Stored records
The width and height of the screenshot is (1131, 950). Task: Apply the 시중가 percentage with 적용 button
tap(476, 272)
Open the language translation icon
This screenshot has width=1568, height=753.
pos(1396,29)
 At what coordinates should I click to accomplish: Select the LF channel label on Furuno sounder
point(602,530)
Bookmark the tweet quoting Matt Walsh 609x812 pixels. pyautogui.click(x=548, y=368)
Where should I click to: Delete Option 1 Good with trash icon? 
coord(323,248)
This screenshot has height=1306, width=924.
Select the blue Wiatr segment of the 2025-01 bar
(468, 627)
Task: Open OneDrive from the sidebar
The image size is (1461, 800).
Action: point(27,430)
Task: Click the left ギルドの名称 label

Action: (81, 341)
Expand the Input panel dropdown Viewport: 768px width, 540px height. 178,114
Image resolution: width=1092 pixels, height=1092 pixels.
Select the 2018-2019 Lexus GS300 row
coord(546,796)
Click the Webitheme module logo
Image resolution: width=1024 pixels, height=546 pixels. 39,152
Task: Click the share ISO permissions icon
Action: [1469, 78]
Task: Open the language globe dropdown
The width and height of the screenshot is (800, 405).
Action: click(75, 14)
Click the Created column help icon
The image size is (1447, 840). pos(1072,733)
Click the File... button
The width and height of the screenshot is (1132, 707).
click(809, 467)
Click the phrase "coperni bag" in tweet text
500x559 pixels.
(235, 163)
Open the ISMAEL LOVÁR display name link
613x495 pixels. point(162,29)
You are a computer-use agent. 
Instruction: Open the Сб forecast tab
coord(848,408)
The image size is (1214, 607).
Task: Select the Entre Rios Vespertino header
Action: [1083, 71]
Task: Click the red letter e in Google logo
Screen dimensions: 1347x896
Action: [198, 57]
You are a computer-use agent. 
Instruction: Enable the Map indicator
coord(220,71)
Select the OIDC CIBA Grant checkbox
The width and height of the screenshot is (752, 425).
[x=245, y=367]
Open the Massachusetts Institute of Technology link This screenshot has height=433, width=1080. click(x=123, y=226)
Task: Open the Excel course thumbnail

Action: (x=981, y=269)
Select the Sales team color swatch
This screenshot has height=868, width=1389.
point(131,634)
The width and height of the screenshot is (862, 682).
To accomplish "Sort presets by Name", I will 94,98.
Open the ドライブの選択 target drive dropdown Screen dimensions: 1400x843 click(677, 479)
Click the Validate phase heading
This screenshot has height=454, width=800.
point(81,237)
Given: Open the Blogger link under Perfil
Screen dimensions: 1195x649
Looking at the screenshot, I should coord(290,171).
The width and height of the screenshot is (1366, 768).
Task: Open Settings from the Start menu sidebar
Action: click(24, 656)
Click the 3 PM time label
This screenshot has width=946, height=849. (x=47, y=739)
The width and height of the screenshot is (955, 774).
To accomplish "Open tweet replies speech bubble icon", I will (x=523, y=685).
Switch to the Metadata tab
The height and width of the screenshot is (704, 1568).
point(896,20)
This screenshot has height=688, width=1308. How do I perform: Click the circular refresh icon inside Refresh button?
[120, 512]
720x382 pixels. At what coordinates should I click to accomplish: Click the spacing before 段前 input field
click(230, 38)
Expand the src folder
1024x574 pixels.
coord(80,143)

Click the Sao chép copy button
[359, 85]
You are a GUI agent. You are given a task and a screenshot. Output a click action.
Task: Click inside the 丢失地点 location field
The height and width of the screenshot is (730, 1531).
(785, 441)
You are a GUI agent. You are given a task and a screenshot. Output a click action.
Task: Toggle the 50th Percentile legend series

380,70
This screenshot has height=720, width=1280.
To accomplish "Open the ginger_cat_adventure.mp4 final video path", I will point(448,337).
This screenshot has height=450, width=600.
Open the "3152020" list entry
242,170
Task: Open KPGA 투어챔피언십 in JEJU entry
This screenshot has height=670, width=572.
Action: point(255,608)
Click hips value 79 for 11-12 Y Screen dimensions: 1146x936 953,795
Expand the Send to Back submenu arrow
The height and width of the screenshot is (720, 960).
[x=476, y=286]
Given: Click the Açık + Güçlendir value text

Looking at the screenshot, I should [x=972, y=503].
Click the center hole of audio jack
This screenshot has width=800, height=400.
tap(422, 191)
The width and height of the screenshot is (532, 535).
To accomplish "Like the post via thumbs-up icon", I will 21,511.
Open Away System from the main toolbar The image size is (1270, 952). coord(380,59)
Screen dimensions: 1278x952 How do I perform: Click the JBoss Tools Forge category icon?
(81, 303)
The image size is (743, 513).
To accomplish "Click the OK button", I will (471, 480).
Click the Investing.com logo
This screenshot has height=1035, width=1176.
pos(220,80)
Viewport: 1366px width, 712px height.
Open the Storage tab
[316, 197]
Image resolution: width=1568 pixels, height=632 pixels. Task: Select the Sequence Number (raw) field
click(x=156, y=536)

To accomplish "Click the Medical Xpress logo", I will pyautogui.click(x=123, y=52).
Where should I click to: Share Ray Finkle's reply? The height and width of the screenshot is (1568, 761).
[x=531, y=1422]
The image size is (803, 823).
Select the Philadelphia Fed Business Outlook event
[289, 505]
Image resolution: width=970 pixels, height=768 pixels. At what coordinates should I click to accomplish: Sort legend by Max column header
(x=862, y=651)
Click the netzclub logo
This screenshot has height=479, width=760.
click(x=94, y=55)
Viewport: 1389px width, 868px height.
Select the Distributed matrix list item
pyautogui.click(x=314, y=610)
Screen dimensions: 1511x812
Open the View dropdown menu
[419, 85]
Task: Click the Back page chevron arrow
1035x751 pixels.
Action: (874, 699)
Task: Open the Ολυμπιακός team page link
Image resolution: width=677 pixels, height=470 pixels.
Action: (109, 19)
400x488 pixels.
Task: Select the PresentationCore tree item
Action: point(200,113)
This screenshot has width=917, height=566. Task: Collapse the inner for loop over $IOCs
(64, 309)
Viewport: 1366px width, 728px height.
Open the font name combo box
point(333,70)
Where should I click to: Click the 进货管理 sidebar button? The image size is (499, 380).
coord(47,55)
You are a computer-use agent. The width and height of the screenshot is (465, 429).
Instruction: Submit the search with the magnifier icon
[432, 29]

▶ [REQUIREMENT] For each line above that carries the word "team", copy it out.

▶ [SOLVED PROBLEM]
Select the Sales team color swatch
Task: Open the Ολυμπιακός team page link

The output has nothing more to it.